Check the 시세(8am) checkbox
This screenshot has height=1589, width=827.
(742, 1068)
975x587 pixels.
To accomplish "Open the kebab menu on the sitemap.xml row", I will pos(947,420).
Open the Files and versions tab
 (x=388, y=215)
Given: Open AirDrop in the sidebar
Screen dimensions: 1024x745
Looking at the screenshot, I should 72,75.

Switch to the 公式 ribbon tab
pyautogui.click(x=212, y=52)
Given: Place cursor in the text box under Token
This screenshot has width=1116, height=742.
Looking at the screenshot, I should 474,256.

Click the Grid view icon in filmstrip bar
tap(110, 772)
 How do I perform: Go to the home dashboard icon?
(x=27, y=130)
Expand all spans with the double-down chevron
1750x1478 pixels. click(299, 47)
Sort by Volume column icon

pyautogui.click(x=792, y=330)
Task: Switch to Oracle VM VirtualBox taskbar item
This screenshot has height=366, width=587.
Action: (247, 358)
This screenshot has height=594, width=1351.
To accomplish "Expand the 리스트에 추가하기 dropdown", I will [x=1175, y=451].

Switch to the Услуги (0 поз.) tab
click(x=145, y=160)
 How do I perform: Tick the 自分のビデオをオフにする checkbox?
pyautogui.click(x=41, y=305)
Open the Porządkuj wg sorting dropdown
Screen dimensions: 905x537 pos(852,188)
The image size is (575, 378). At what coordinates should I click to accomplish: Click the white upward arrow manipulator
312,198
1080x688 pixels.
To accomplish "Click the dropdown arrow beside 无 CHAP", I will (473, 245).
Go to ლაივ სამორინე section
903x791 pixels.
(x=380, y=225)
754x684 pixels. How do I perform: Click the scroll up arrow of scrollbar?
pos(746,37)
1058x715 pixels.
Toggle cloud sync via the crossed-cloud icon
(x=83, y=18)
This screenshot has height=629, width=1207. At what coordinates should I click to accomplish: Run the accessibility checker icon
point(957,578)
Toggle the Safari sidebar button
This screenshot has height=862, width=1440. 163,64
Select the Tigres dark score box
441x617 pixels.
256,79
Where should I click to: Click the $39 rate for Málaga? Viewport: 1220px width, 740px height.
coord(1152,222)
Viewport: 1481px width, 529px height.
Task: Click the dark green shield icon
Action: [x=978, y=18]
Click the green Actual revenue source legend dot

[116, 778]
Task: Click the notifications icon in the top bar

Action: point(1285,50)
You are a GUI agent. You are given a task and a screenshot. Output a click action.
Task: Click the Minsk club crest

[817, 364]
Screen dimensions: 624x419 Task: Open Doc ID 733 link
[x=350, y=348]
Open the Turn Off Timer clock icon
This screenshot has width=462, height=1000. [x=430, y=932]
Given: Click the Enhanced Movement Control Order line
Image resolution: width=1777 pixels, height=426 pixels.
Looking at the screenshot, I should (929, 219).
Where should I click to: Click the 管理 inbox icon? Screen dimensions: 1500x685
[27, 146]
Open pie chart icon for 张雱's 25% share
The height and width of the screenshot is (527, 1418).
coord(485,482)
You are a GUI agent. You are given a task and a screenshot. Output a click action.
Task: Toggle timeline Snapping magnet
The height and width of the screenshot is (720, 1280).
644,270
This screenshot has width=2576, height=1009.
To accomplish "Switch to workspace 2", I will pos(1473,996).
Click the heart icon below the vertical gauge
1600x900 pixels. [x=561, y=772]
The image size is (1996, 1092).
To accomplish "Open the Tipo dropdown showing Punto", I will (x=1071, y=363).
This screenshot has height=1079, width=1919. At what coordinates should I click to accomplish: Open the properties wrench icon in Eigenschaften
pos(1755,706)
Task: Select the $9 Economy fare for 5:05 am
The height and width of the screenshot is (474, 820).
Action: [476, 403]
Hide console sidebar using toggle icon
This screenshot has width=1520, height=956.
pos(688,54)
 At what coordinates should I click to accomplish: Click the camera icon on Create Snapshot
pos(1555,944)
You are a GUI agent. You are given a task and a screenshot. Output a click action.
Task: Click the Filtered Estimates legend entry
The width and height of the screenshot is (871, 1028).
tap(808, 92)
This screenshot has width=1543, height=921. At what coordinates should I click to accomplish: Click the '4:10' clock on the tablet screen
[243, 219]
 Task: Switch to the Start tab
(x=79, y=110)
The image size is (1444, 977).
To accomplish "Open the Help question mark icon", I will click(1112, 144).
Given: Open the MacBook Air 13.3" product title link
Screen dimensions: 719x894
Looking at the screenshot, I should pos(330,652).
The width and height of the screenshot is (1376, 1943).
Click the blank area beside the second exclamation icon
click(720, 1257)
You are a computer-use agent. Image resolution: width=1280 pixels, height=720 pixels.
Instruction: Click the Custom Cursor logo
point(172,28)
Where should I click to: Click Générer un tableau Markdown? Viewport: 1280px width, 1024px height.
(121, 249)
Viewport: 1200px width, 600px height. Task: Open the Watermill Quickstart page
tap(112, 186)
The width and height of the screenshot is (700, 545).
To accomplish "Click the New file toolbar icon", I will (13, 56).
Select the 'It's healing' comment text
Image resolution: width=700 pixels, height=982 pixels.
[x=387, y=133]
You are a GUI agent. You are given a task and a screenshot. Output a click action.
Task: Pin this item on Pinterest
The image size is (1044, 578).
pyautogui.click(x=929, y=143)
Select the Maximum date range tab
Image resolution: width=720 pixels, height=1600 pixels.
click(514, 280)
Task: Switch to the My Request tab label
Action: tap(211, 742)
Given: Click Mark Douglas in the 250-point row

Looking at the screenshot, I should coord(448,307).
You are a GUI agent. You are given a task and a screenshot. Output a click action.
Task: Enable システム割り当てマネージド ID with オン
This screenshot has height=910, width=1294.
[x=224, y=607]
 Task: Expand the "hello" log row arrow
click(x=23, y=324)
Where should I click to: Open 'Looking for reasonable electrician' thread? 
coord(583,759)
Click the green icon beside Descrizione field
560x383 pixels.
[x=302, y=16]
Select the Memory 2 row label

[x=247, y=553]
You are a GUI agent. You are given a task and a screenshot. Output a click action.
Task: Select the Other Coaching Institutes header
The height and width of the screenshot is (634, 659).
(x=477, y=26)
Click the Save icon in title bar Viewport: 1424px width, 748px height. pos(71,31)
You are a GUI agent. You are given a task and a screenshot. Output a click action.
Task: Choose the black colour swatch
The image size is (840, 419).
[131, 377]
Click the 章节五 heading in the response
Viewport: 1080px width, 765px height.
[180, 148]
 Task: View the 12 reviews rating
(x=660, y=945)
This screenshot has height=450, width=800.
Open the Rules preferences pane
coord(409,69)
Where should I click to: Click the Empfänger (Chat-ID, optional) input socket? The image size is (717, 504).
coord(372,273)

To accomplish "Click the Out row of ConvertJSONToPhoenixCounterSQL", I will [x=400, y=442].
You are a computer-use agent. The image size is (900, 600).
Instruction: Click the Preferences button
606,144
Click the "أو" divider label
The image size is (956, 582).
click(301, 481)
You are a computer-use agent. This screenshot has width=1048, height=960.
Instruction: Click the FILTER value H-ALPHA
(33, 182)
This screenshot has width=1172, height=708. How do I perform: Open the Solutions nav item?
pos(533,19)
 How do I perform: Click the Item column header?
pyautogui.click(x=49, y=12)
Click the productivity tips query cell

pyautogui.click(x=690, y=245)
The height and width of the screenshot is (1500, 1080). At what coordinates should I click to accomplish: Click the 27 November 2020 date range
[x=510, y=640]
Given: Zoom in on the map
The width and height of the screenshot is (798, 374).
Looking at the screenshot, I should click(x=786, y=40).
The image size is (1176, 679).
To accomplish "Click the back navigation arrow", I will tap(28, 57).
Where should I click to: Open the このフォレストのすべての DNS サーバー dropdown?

- - -

What you need to do
All lines in the listing above that contain "computer" should be shown.

Reply
You are a computer-use agent. Image resolution: width=1280 pixels, height=720 pixels.
You are a computer-use agent. The image size is (900, 600).
You are a computer-use agent. This screenshot has width=1048, height=960.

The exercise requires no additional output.